::: Text :::

Though this Bible study focuses on chapter one of the Book of Ruth, the brief story has a few additional turns worthy of notice. When she returns to Bethlehem with Ruth, Naomi initiates a process whereby her daughter in-law marries Boaz, the family kinsman (according to levirate law, Deut. 25:5-10). In a contemporary context, however, we might view Naomi’s actions as putting Ruth at risk. Ruth is vulnerable to sexual exploitation—not only by Boaz but by other men who might sense she is sexually available. The encounter on the threshing floor (Ruth 3:3–14) is still debated in theological circles, as the term “feet” is a euphemism for a sexual encounter. Yet, it is through the character of Naomi that we sense she has faith in the wisdom shared with Ruth. We believe Naomi has assurance of her family’s reputation, and we believe her belief that God will move them from a position of needy to satisfied with adequate food and security. 



For the working poor, but particularly for those whose poverty is tied to racial inequity, this bitterness is palpable. In our contemporary moment, the world is becoming more aware of such issues as the loss of Black Wall Street, a segment of Tulsa, Oklahoma (United States), where white residents burned down the businesses and homes that represented a haven from white supremacy and its oppressive modes of existence. The encroachment of violence upon this thriving city created generations of inequity and poverty. Likewise, Black farmers in the US have endured the loss of thousands of acres due to direct and unapologetic racial structures that provided financial support solely based on race. 



Inequity reaches to every social experience, even childbirth. Black maternal morbidity is four times higher than that of white women in both the US and the United Kingdom.  The health inequity has been largely under-reported until recently.



Questions

Sexual- and gender-based violence is exacerbated by economic disadvantage. People without money are more likely to stay in dangerous situations, often with little hope of getting out safely.

:::

* **What this exercise asks**
1 - According to the text on Ruth, how does Black maternal morbidity compare with that of white women in the US and the United Kingdom?
2 - How many lines of the records contain the word "Task"? Reply with the number only.

::: Material provided :::

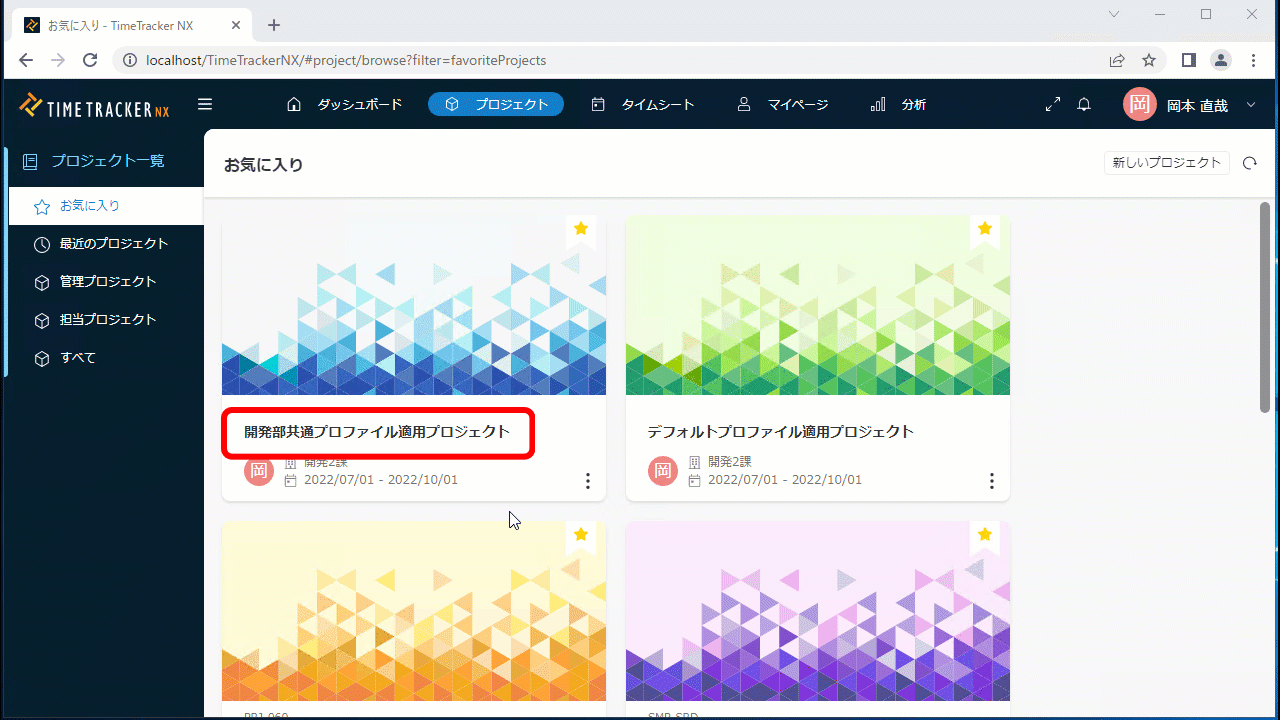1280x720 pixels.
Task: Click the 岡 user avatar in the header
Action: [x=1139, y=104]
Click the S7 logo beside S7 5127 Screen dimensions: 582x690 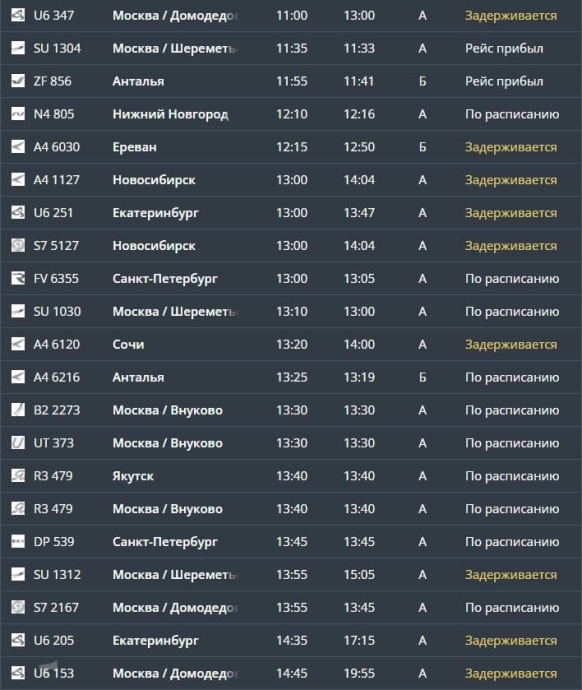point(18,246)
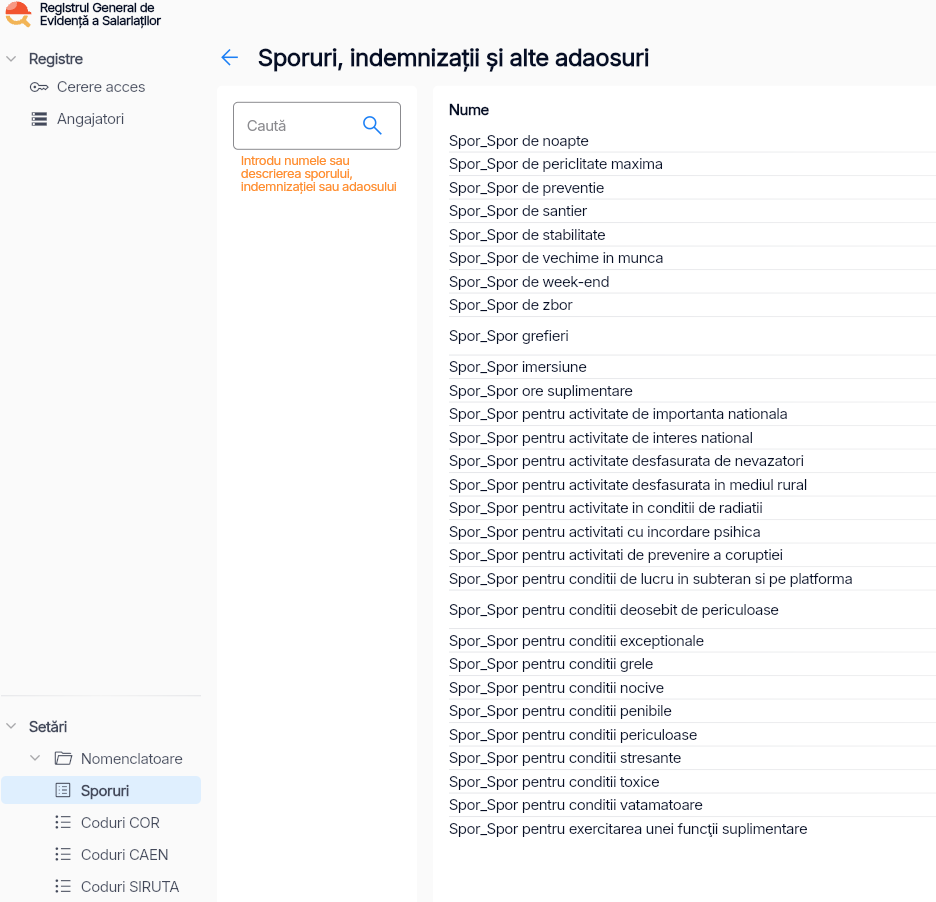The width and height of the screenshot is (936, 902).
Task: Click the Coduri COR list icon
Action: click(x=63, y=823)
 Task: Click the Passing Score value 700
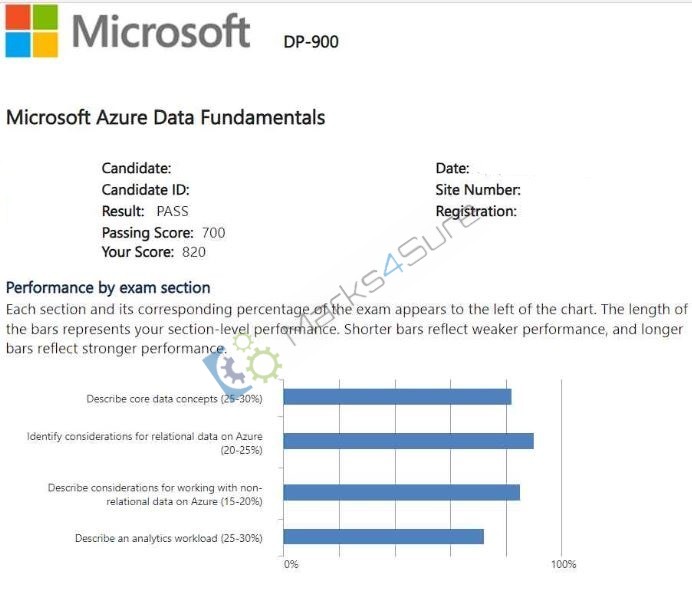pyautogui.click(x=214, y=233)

:::

* **Answers below**
1 - It is four times higher.

2 - 3